● Text for analysis:
---*---
Another aspect of federal termination policy included relocation programs. These programs, administered via the BIA, relocated American Indian families to urban areas for perceived job training and economic opportunities, again perpetuating the belief that assimilation was a means to a better life. One major effect of relocation programs was further dilution in Native community strength, as relocated members were seldom able to travel back home because of economic reasons. The descendants of this relocated generation experienced even further disconnection from their cultures and communities.
Self-Determination and Self-Governance
The late 1960s and into the 1970s saw passage of several congressional acts that seemed to support Native self-determination, for example, the 1968 Indian Civil Rights Act, the 1975 Indian Self-Determination Act, the 1978 Indian Child Welfare Act, and the 1978 Indian Religious Freedom Act. Each act reaffirmed tribal sovereignty and the special trust relationship between Native Nations and the United States. Additionally, they provided Native Nations greater jurisdiction over their affairs in each of these important areas.
---*---
● What is expected:
Set down, word for word, the portion of the passage on federal Indian policy starting at "Self-Determination and Self-Governance" and ending at "these important areas.".

● Entries provided:
---*---
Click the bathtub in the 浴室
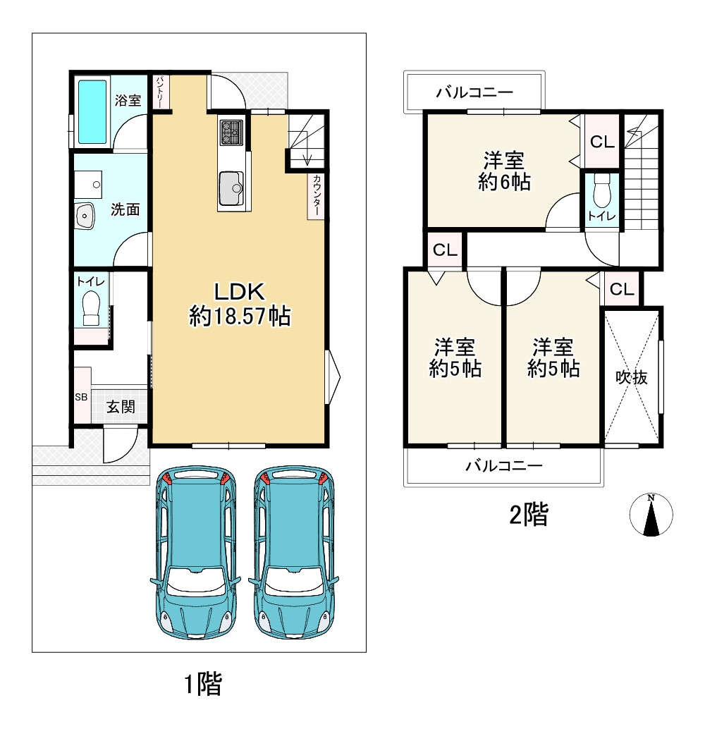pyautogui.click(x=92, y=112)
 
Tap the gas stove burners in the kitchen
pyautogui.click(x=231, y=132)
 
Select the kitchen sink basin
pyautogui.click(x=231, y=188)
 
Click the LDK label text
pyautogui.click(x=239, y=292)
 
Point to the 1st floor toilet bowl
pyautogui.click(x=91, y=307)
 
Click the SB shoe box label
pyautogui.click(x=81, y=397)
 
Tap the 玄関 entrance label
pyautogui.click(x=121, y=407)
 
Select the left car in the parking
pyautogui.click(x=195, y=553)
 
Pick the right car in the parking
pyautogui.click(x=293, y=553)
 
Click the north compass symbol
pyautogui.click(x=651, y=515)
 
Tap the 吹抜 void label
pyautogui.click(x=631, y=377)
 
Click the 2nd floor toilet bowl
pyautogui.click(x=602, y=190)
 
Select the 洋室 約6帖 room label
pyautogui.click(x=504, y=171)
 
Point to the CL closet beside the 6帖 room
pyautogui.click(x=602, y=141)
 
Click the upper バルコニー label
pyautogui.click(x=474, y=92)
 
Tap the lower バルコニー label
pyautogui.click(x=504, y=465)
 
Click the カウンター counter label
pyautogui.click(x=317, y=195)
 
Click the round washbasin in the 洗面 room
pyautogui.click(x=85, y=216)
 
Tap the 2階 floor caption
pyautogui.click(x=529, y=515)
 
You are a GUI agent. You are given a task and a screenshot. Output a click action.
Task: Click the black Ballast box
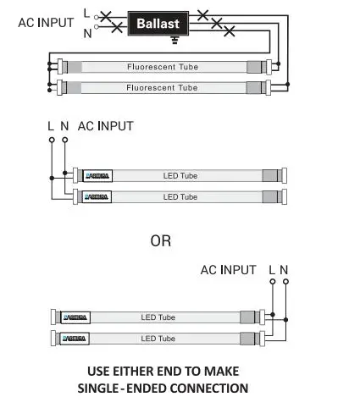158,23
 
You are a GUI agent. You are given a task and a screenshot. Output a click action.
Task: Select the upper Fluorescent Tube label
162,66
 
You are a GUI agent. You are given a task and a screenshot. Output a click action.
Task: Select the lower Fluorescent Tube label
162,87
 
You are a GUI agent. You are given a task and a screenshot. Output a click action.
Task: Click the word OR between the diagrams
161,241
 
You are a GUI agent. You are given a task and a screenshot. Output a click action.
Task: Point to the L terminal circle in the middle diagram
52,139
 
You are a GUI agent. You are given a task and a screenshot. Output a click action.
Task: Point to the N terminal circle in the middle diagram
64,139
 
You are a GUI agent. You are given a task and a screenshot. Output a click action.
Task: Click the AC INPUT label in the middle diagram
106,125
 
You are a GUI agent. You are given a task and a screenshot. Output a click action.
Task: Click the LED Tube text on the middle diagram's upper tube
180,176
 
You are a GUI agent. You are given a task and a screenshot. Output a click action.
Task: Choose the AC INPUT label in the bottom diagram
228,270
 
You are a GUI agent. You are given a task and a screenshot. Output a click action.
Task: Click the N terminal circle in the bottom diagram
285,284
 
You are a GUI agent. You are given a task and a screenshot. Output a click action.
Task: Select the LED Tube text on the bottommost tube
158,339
---*---
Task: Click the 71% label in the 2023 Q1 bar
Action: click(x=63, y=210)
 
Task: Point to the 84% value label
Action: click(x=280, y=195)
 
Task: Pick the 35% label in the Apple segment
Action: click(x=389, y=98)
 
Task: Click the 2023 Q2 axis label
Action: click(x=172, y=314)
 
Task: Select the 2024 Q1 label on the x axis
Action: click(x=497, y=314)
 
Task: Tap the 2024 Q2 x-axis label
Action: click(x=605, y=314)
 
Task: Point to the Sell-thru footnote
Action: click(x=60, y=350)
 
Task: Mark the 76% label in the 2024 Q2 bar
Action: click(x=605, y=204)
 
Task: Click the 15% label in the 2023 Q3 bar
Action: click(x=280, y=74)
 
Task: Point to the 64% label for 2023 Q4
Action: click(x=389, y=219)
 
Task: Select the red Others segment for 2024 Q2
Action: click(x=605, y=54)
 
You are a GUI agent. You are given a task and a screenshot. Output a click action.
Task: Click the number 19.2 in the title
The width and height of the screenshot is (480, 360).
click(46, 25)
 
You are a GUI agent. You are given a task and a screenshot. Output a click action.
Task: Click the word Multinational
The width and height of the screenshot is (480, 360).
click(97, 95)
---*---
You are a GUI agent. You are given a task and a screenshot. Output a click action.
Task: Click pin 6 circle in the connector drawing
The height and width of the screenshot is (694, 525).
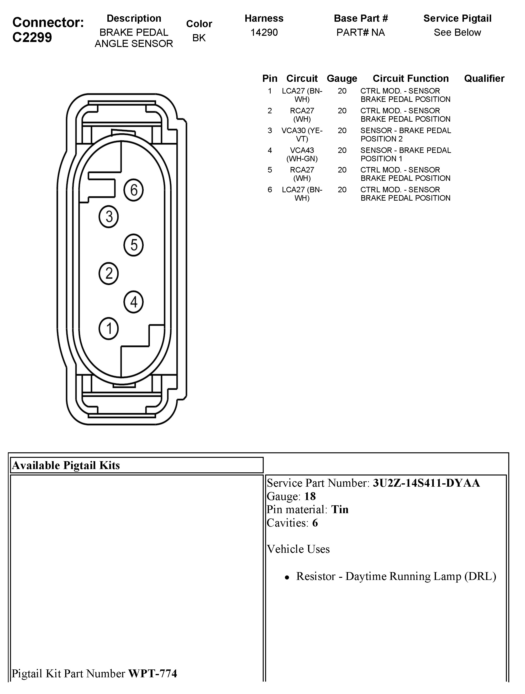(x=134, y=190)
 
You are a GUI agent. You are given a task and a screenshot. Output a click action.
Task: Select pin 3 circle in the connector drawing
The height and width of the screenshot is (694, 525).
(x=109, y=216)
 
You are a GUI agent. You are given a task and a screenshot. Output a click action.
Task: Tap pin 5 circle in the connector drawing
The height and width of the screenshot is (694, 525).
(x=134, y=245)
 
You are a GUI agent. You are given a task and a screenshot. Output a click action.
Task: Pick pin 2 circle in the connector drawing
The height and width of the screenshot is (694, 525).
---*---
● Response to this task:
Self-Determination and Self-Governance
The late 1960s and into the 1970s saw passage of several congressional acts that seemed to support Native self-determination, for example, the 1968 Indian Civil Rights Act, the 1975 Indian Self-Determination Act, the 1978 Indian Child Welfare Act, and the 1978 Indian Religious Freedom Act. Each act reaffirmed tribal sovereignty and the special trust relationship between Native Nations and the United States. Additionally, they provided Native Nations greater jurisdiction over their affairs in each of these important areas.